What is Q* and how do we use it?

georgejrjrjr · 1 year ago

What is Q* and how do we use it?

georgejrjrjr · 1 year ago

Edits aren’t working for me somehow, here’s my update:

First, as I mentioned on twitter but failed to address here, this is at least excellent PR. So that may be all it is, basically a more sophisticated “AGI achieved internally” troll. I would suggest taking Q* discourse with all due salt.

From context and the description, it looks like OpenAI published about the technique in question here: https://openai.com/research/improving-mathematical-reasoning-with-process-supervision

The result is pretty unsurprising: given process supervision (i.e., help from a suitably accurate model of a particular process), models perform better.

Well…yeah. It’s probably an impactful direction for AI as people find ways to build good process models, but it isn’t an especially novel finding, nor is it a reason to blow up a company. This updates me further in the direction of, “Q* discourse was a brilliant PR move to capitalize off of the controversy and direct attention away from the board power struggle.”

Which doesn’t mean it can’t also be a good intuition pump for the open source world. Every big lab seems to be thinking about model-based supervision, it would be a little bit silly if we weren’t. So coming back to the original question:

How might we use this?

I think the question reduces to, “What means of supervision are available?”

Once you have a supervisor to play “warmer / colder” with the model, the rest is trivial.

I’m curious what models you all expect to come online to supervise llms. Arithmetic has already been reported. Code, too.

What else?

ninjasaid13 · 1 year ago

What’s so special about Q*

Xnohat · 1 year ago

Ilya from OpenAI have published a paper (2020) about Q* , a GPT-f model have capabilities in understand and resolve Mathhttps://arxiv.org/abs/2009.03393

ajibawa-2023 · 1 year ago

This video by David Shapiro explains very well about Q*: https://www.youtube.com/watch?v=T1RuUw019vA
I have good idea about RL but better to have in video format so that everyone can understand.

honestduane · 1 year ago

Q* was completely explained, and openAI explained what it was. I was even able to make a YouTube video about it because they’re explanation was so clear, so I was able to explain it as if you were five years old.

I don’t understand how people believe this is a secretive thing and I don’t understand why people aren’t talking about how simple it is.

Everybody is talking about this like it’s some grand secret, why?

I mean, the algorithm is expensive to run, but it’s not that hard to understand.

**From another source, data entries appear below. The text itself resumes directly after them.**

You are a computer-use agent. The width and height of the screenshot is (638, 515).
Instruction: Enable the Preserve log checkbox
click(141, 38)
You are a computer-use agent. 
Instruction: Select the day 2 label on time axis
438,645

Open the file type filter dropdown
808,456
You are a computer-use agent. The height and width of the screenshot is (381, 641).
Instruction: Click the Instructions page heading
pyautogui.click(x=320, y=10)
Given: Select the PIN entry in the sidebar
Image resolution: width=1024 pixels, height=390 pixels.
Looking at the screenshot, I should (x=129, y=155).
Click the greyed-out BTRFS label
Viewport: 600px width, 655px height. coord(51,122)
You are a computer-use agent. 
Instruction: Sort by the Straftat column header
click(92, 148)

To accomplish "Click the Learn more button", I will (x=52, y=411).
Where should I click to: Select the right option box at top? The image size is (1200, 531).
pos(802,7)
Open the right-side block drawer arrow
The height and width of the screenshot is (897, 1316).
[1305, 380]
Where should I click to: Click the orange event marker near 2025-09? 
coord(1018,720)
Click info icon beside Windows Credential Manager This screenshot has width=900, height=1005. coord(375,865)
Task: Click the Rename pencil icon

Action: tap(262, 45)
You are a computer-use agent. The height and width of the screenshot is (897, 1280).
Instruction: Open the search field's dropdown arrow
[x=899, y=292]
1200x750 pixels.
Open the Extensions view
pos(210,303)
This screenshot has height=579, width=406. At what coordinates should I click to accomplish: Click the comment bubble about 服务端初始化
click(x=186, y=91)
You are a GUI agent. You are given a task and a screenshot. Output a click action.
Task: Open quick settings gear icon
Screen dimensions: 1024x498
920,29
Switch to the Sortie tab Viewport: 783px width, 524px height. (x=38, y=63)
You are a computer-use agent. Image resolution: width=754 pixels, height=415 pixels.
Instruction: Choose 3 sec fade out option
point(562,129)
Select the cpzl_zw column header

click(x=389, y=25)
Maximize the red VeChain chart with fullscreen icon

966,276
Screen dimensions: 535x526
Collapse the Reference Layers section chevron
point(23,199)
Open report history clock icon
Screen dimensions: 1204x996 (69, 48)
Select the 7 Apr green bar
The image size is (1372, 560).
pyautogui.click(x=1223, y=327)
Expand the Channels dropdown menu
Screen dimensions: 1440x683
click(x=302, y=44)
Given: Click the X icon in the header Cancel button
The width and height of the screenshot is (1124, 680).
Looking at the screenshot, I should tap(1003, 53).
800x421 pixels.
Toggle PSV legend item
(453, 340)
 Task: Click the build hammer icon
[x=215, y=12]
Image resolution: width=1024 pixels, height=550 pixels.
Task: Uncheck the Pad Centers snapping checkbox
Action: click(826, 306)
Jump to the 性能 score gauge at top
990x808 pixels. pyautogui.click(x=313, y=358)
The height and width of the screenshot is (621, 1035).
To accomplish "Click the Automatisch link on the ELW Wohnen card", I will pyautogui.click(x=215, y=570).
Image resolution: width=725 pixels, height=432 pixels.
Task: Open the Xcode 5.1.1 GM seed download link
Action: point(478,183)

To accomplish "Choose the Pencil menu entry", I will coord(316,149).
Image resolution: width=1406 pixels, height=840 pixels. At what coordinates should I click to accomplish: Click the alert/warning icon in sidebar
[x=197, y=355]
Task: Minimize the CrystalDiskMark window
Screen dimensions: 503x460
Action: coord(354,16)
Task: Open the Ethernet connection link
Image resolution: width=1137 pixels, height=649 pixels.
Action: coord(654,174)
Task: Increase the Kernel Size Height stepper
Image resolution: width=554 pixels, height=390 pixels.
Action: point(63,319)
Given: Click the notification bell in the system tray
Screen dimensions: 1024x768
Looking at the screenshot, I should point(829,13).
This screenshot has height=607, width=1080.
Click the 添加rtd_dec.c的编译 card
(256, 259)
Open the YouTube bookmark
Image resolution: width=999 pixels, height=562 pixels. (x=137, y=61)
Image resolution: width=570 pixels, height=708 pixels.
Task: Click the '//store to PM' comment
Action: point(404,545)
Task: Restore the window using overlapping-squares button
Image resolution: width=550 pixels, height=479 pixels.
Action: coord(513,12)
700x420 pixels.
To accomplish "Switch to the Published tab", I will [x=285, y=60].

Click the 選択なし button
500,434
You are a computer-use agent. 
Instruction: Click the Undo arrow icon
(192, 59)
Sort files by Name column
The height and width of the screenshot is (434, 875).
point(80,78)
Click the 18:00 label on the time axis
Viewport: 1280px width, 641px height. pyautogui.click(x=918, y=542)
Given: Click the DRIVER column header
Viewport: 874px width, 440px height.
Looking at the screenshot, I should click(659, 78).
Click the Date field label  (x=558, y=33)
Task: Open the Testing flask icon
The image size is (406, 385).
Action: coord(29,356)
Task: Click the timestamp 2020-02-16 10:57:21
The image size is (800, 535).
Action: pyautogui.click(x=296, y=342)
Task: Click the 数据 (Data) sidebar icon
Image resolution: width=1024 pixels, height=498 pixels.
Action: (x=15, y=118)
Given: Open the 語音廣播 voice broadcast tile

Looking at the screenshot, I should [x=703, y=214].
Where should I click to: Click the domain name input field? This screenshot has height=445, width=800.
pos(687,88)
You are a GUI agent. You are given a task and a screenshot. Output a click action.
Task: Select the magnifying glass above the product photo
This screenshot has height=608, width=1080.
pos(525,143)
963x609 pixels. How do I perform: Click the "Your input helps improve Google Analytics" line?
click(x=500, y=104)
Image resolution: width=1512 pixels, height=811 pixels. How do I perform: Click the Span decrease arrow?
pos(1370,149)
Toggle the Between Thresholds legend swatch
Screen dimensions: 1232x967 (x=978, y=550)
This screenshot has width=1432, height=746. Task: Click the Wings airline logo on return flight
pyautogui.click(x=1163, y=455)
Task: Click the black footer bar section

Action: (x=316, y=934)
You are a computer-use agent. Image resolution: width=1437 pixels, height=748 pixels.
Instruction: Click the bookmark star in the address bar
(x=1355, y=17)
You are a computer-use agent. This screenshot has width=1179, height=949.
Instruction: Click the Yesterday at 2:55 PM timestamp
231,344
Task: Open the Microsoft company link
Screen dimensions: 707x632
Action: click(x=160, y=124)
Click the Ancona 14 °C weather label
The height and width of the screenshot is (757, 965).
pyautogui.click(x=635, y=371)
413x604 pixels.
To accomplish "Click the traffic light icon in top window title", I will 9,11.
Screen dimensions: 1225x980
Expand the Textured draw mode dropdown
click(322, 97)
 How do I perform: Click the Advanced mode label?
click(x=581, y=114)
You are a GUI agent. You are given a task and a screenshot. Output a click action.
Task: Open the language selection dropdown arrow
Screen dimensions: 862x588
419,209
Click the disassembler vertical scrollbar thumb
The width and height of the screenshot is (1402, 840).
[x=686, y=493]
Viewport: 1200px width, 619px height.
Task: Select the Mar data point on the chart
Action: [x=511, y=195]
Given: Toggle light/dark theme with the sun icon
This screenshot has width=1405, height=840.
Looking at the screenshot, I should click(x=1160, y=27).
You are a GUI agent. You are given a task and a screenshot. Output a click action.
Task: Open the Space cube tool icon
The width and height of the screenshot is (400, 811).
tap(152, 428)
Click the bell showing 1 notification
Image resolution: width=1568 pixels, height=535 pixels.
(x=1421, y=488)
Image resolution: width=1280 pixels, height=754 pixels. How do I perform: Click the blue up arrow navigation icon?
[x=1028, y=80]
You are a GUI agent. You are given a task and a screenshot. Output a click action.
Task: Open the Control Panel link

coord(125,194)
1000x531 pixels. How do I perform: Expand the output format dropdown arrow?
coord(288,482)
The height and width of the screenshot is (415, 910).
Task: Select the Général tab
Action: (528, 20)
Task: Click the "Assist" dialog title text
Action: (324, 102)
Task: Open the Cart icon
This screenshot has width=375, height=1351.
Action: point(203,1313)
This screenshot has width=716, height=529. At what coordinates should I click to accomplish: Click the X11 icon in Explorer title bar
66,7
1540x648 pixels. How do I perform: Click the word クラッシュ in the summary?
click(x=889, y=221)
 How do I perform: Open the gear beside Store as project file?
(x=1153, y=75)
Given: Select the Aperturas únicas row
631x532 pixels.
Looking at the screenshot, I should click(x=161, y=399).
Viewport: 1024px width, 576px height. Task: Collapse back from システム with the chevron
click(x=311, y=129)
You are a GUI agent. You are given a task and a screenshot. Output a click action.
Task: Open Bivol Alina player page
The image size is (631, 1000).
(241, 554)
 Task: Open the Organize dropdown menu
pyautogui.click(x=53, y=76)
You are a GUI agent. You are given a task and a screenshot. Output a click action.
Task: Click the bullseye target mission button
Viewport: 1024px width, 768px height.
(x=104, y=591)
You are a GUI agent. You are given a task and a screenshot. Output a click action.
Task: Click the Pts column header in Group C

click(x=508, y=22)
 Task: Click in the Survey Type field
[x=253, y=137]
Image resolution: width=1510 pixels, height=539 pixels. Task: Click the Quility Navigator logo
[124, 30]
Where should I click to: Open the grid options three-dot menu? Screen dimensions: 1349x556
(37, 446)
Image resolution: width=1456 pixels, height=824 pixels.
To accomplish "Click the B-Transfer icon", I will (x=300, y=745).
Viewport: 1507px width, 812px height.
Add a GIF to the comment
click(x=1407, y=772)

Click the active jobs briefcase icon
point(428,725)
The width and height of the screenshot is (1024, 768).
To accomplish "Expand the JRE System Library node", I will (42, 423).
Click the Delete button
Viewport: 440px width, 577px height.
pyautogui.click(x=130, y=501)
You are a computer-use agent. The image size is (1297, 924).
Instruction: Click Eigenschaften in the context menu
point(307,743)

Can somebody please explain why everybody’s acting like this is such a big secret thing?

sprectza · 1 year ago

Yeah I think its MCTS reinforcement learning algorithm. I think DeepMind is the best lab when it comes to depeloping strategy and planning capable agents, given how good AlphaZero and AlphaGo is, and if they integrate it with the “Gemini” project, they really might just “ecliplse” GPT-4. I don’t know how scalable it would be in terms of inference given the amount of compute required.

olddoglearnsnewtrick · 1 year ago

It’s a silicon based version of Qanon. I will be terminated by telling you but wait 'till they launch MAGA (Machine Augmented General AI) !!!

wind_dude · 1 year ago

is there something other than the letter Q making you think it’s Q-learning?